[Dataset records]
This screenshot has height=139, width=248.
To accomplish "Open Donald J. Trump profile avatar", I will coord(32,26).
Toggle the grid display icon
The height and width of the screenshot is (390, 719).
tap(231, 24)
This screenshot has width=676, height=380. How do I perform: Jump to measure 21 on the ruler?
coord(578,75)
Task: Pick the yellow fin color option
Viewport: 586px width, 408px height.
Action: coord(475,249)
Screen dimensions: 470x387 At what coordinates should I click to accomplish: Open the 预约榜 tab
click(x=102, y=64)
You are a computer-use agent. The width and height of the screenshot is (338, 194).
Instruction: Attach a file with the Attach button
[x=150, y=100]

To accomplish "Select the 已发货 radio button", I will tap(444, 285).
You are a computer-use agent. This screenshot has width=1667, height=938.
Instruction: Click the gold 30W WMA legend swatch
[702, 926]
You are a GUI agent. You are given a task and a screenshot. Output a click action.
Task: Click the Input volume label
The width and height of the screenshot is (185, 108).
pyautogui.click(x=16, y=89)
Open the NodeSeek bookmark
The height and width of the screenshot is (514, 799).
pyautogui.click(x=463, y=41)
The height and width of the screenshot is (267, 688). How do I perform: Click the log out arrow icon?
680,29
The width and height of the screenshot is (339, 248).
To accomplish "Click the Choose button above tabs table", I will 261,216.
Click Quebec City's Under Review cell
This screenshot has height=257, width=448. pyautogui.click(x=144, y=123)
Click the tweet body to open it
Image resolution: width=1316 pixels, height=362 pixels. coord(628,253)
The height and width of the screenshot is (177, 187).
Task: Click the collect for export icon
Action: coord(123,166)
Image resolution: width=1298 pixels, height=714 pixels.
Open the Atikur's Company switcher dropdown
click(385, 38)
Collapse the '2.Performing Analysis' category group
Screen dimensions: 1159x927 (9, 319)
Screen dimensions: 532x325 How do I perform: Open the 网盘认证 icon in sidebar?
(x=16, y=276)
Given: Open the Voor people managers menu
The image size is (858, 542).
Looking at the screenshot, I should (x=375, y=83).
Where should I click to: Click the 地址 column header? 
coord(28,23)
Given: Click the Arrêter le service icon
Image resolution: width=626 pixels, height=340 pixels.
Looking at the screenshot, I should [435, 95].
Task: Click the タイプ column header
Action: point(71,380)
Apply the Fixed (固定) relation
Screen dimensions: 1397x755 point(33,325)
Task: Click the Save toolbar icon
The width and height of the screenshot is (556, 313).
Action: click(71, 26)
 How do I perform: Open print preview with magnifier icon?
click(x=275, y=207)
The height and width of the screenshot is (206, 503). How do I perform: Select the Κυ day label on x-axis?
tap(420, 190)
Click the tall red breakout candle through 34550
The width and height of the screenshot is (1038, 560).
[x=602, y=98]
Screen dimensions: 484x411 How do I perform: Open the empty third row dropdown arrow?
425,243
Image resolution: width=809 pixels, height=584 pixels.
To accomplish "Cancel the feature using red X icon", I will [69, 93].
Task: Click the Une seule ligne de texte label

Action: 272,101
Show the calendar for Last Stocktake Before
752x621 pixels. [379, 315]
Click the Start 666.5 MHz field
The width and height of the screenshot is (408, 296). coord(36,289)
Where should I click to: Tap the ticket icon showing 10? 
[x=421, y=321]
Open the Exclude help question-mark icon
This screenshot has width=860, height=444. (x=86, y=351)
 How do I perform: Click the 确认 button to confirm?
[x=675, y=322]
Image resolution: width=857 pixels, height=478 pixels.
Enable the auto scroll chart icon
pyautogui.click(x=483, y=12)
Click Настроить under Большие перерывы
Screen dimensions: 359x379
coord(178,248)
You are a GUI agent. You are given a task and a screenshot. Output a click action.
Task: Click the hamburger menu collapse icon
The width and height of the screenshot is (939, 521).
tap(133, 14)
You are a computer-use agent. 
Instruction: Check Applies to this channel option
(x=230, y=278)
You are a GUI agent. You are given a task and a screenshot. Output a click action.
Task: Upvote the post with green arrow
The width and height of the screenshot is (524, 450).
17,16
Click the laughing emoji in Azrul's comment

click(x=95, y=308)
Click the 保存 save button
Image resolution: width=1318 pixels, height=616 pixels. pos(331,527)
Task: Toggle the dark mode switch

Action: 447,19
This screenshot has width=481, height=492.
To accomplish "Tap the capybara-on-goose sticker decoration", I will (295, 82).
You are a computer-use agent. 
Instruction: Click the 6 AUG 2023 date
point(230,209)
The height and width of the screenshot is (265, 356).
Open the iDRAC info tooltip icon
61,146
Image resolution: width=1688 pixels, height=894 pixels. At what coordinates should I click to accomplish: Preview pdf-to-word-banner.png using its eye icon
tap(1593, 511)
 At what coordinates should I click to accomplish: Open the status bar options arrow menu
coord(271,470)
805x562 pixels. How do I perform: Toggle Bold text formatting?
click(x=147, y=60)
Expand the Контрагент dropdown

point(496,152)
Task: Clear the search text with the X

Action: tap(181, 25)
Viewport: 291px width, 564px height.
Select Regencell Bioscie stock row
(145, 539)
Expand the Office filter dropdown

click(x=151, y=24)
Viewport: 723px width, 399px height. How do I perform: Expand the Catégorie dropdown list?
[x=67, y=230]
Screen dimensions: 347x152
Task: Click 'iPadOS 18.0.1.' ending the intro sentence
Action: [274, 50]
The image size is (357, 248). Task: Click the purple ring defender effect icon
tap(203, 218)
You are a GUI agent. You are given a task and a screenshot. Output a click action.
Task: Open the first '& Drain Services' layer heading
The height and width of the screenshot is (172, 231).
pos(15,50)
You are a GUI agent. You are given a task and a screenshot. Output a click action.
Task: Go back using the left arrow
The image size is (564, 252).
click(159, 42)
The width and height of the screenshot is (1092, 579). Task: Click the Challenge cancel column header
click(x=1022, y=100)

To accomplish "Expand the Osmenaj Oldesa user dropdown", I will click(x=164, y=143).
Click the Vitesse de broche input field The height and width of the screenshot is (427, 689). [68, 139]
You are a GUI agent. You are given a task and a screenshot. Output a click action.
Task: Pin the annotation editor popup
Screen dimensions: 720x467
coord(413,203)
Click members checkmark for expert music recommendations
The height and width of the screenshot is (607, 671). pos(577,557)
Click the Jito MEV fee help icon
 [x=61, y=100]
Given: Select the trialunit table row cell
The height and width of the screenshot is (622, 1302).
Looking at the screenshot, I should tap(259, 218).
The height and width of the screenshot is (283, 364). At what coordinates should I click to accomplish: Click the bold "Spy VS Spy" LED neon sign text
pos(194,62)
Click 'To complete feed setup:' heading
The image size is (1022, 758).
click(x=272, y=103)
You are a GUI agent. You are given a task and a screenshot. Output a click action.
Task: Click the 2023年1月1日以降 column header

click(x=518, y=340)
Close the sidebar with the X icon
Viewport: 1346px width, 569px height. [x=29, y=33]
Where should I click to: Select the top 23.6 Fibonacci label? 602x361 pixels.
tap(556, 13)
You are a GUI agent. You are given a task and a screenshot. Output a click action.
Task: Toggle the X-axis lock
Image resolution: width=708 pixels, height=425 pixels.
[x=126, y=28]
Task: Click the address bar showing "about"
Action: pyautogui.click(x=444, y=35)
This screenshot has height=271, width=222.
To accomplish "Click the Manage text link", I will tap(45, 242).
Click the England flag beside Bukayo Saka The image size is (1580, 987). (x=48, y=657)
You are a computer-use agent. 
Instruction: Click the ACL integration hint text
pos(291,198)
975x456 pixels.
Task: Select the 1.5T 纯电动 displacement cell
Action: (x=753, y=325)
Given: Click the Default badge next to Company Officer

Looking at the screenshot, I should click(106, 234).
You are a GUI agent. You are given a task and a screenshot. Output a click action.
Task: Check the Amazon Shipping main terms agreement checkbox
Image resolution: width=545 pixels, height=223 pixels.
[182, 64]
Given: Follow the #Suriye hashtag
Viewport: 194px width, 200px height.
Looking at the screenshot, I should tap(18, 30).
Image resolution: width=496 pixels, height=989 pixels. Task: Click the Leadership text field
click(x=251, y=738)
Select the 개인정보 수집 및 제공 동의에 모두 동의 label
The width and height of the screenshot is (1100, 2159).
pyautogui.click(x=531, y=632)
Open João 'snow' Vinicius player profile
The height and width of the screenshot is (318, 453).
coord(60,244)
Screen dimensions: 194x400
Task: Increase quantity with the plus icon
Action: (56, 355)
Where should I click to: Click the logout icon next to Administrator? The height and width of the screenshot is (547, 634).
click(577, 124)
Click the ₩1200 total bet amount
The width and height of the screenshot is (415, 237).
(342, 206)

# TASK OBJECTIVE:
Copy exactly the lines that run from the first line of the data to the line containing "You are a computer-use agent. This", please, with both ends included and nothing else.

# EXPECTED OUTPUT:
This screenshot has height=139, width=248.
To accomplish "Open Donald J. Trump profile avatar", I will coord(32,26).
Toggle the grid display icon
The height and width of the screenshot is (390, 719).
tap(231, 24)
This screenshot has width=676, height=380. How do I perform: Jump to measure 21 on the ruler?
coord(578,75)
Task: Pick the yellow fin color option
Viewport: 586px width, 408px height.
Action: coord(475,249)
Screen dimensions: 470x387 At what coordinates should I click to accomplish: Open the 预约榜 tab
click(x=102, y=64)
You are a computer-use agent. The width and height of the screenshot is (338, 194).
Instruction: Attach a file with the Attach button
[x=150, y=100]

To accomplish "Select the 已发货 radio button", I will tap(444, 285).
You are a computer-use agent. This screenshot has width=1667, height=938.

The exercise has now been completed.